Dragged into Sunlight - WidowMaker
Prosthetic Records
Blackened, Sludgy Doom Metal
3 songs (39:50)
Release year: 2012
Prosthetic Records
Reviewed by Koeppe

Dark and minimalistic, Dragged Into Sunlight’s sophomoric effort's worth is dependent on its capacity to create an evil atmosphere that entices the listener more so than its predecessor. If their 2009 debut, Hatred for Mankind, was comparable to Anaal Nathrakh being distilled into blackened doomdeath then this album could be compared to a blackened Earth sound. Their 2009 album had such a visceral intensity that it accosted one’s sensibilities and couldn’t help but grab the listener. Much in the way Earth’s latest double album, Angel of Darkness, Demons of Light relies on the atmosphere created through somber chord progressions so too does Widowmaker. If the listener isn’t brought into the fold of said atmosphere then this album’s path might quickly appear meandering, even boring, yet the album deserves patience.
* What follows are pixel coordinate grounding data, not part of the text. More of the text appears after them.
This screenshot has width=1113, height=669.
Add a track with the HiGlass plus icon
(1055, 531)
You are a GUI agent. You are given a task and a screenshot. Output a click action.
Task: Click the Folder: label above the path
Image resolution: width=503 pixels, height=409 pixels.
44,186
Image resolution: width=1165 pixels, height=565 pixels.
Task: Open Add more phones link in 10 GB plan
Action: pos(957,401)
Part I is DIS at their most melancholic. The entirely instrumental track relies much on the rough strum of the chords against the serene sound created by the violin (almost reminiscent of seemingly defunct Virgin Black); this juxtaposition lulls the listener into following the descent into evil that DIS conjures, invoked through somewhat awkward sound clips of misanthropic social commentary. From there, though, the band shift gears to return to something more similar to what they were doing on Hatred for Mankind with the rest of the album. They aren’t replicating that earlier blackened death metal sound, but instead have relied heavily on their doom metal elements. The tracks confront the listener, only to fall away, and then return with a heavier tone. The last two tracks repeats this pattern, never falling into pure aggression but simply sustaining the plodding pace that they seem content to create. Each track unravels with subsequent listens; the song lengths give the band quite ample amount of time to alter and complicate each layer into more and more intricate of a sound before allowing the aggression to drop off. The way Part II weaves its sound is mesmerizing by the end of it and is just a pleasure to behold. It is quite simply exceptional doom metal built on a solid riff. Part III begins with droning chords before relying on heavier chords to carry the song that contrast with the clean picking interludes interspersed throughout its thirteen minute span.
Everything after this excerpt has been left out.